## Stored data
Segment Open

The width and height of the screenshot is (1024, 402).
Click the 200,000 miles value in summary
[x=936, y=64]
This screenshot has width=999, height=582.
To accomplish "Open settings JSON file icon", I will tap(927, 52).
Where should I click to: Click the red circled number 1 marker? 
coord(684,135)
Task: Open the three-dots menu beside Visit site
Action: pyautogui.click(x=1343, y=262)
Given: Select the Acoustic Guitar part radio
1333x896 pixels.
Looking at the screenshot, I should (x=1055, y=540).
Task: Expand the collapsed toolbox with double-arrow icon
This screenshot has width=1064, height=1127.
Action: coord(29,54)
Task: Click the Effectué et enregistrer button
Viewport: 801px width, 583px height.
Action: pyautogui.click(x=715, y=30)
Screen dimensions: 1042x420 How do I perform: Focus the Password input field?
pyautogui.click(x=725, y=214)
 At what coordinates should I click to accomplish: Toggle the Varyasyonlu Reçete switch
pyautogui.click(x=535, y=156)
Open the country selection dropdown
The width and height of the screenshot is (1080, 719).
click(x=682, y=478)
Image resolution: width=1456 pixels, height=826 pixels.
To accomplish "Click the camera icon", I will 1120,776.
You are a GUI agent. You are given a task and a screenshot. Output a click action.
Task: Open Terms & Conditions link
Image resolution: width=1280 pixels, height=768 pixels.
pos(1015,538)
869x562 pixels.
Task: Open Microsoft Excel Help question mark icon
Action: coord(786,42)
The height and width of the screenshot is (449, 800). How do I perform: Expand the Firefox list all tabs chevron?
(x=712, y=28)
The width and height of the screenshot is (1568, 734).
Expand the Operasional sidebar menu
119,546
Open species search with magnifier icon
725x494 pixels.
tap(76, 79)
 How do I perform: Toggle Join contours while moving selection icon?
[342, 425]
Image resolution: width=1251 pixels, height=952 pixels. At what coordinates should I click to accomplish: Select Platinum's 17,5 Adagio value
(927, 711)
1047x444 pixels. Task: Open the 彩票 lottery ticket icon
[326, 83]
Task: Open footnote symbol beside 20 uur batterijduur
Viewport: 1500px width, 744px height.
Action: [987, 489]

Segment Closed

## WORK INSTRUCTIONS
Up to and including the line that contains "Image resolution: width=1456", output the records above exactly, beginning with their first line.

## ANSWER TO THE EXERCISE
The width and height of the screenshot is (1024, 402).
Click the 200,000 miles value in summary
[x=936, y=64]
This screenshot has width=999, height=582.
To accomplish "Open settings JSON file icon", I will tap(927, 52).
Where should I click to: Click the red circled number 1 marker? 
coord(684,135)
Task: Open the three-dots menu beside Visit site
Action: pyautogui.click(x=1343, y=262)
Given: Select the Acoustic Guitar part radio
1333x896 pixels.
Looking at the screenshot, I should (x=1055, y=540).
Task: Expand the collapsed toolbox with double-arrow icon
This screenshot has width=1064, height=1127.
Action: coord(29,54)
Task: Click the Effectué et enregistrer button
Viewport: 801px width, 583px height.
Action: pyautogui.click(x=715, y=30)
Screen dimensions: 1042x420 How do I perform: Focus the Password input field?
pyautogui.click(x=725, y=214)
 At what coordinates should I click to accomplish: Toggle the Varyasyonlu Reçete switch
pyautogui.click(x=535, y=156)
Open the country selection dropdown
The width and height of the screenshot is (1080, 719).
click(x=682, y=478)
Image resolution: width=1456 pixels, height=826 pixels.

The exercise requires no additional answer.